To answer the question as posed, the issue is that the two slopes are different ($\frac25$ vs $\frac38$). Note that all those numbers are in the fibonacci series ($1,1,2,3,5,8,13,21,\ldots$).

Successive fractions are closer approximations to $\varphi$, alternating between above and below. Diagrams like this can be generated by making a square with sides equal to a number in the fibonacci series (in this question 8), then dividing it into two rectangles with widths of the two fibonacci numbers that make up the first one chosen (3 and 5).

Cut the smaller one down the diagonal, and cut the bigger one down the middle at a diagonal, such that the width of the diagonal cut is the next smallest number (2 in this case). Note that this will leave a trapezoid, whose small parallel size matches the original small rectangle's smaller side (3 in this case), and whose larger parallel size matches the original larger rectangle's smaller side (5 in this case).

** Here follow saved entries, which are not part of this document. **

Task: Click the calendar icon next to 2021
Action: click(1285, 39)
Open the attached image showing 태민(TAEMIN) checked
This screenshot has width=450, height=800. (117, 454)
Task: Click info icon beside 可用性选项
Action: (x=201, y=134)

Since $\frac25\approx\frac38$, and from the above constructions, the pieces can be rearranged into a rectangle (as shown), the area of which will always be one away from the original square, but will look approximately correct, since the slopes almost match.

Edit: Since this answer received so many up-votes (thank you!), I suppose people are very interested in it, so I thought I'd draw up a few images!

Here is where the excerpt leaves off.